Untuk kinerja Bupati, sekitar 86,84 persen responden memberikan penilaian pada rentang nilai 6 hingga 10. Penilaian tertinggi banyak terkonsentrasi pada nilai 7 dan 8, yang menunjukkan persepsi publik bahwa kinerja kepala daerah dinilai cukup baik hingga sangat baik dalam menjalankan pemerintahan selama setahun terakhir.
Sementara itu, penilaian terhadap Wakil Bupati juga menunjukkan tren serupa. Sekitar 84,94 persen responden memberikan nilai positif pada rentang 6 sampai 10. Hal ini mencerminkan pandangan masyarakat bahwa peran Wakil Bupati dinilai cukup membantu jalannya pemerintahan dan program pembangunan daerah.
Tak hanya itu, terkait realisasi janji politik selama satu tahun masa jabatan, sekitar 83,01 persen responden juga memberikan penilaian positif. Mayoritas masyarakat menilai sejumlah program kerja mulai berjalan, meski masih ada harapan agar pelaksanaannya dapat lebih optimal ke depan.
Namun demikian, survei juga mencatat sejumlah alasan dari responden yang memberikan nilai rendah. Beberapa di antaranya menilai masih ada janji politik yang belum sepenuhnya terealisasi, pemerataan pembangunan yang dinilai belum merata, serta harapan peningkatan di sektor lapangan kerja, bantuan sosial, dan infrastruktur.

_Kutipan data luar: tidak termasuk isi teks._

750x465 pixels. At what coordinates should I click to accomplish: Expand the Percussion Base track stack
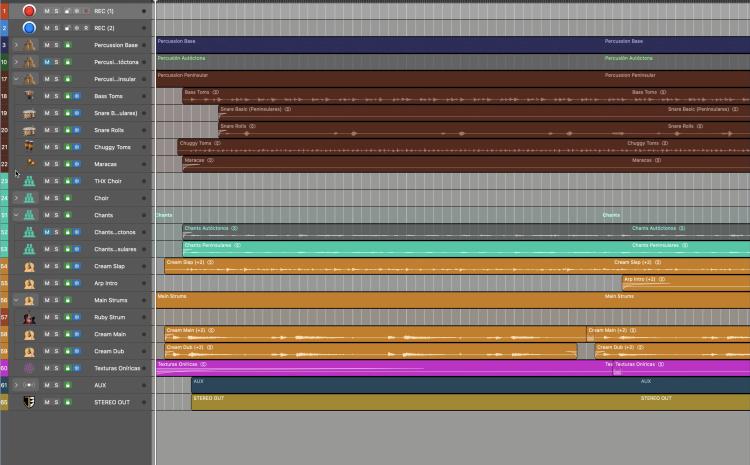pos(16,45)
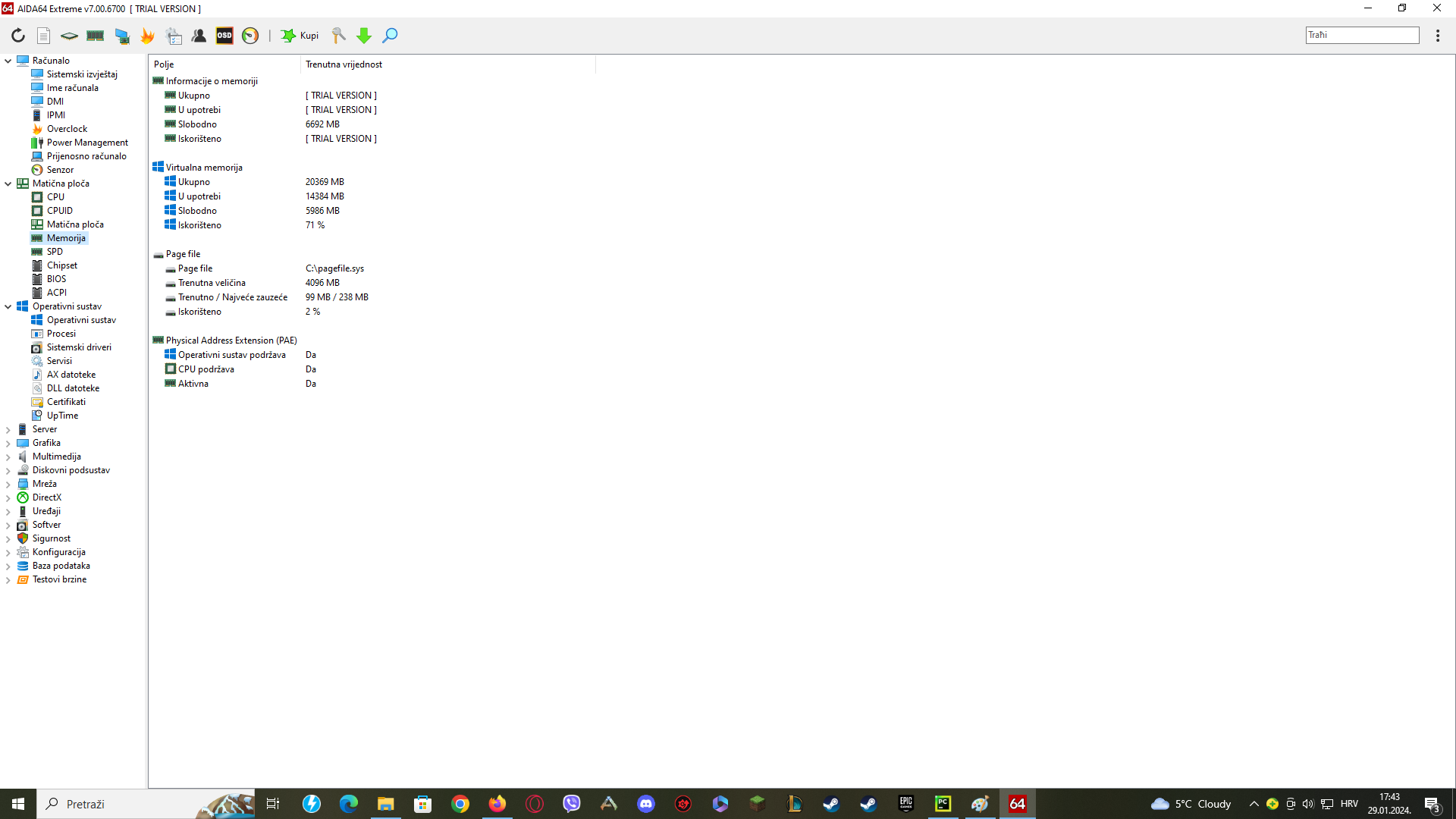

Direktur Eksekutif Jamparing Research, Topik Offirston, menjelaskan bahwa hasil survei ini menunjukkan tingkat penerimaan publik yang relatif baik terhadap kinerja pemerintah daerah, meski masih terdapat ruang perbaikan.
“Mayoritas masyarakat menilai kinerja Bupati dan Wakil Bupati sudah berada pada kategori cukup baik. Ini menunjukkan program-program yang dijalankan mulai dirasakan. Namun, tantangan terbesar ke depan adalah memastikan pemerataan pembangunan dan percepatan realisasi janji politik agar manfaatnya lebih dirasakan langsung oleh masyarakat,” ujar Topik saat menyampaikan hasil rilis di RM Cibentang, Minggu (15/2/2026).
Ia menambahkan, penilaian publik yang dominan positif juga menjadi indikator kepercayaan masyarakat masih terjaga, tetapi pemerintah daerah perlu menjaga konsistensi kinerja dan meningkatkan efektivitas program prioritas.
Secara umum, hasil penilaian ini menunjukkan bahwa kinerja Bupati dan Wakil Bupati Kabupaten Kuningan selama satu tahun masa jabatan dinilai cukup baik oleh mayoritas masyarakat. Meski begitu, publik tetap berharap adanya peningkatan kinerja, percepatan realisasi program, serta pemerataan pembangunan di berbagai sektor ke depan.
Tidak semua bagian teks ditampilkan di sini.